Activity
Each line in the records that mentions the word "Select" needs to be listed.

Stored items
------
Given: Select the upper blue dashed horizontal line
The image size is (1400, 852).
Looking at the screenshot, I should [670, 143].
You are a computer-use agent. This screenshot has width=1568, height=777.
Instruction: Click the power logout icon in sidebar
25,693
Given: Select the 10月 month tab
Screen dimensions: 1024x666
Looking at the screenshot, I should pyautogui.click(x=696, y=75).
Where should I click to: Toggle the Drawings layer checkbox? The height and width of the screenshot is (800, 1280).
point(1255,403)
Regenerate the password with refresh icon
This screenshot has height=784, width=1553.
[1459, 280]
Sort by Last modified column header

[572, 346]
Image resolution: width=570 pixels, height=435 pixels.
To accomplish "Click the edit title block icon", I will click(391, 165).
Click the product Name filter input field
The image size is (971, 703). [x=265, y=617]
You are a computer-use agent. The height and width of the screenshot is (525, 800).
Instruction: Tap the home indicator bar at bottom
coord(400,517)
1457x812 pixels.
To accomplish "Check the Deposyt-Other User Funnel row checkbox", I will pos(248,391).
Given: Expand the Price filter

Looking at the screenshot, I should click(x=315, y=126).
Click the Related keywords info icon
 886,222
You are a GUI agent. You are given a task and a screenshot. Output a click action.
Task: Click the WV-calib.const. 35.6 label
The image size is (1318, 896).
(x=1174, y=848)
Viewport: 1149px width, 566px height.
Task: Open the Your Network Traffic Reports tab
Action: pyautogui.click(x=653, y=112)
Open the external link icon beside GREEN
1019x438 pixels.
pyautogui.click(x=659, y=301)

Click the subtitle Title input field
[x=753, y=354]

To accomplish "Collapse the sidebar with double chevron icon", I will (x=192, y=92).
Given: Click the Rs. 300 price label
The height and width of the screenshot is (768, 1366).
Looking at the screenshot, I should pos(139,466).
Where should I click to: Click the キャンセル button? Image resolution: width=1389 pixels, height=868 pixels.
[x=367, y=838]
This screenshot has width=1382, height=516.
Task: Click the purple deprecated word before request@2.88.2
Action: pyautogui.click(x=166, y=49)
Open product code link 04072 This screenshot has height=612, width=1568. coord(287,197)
------
Solution for this exercise
Given: Select the upper blue dashed horizontal line
Given: Select the 10月 month tab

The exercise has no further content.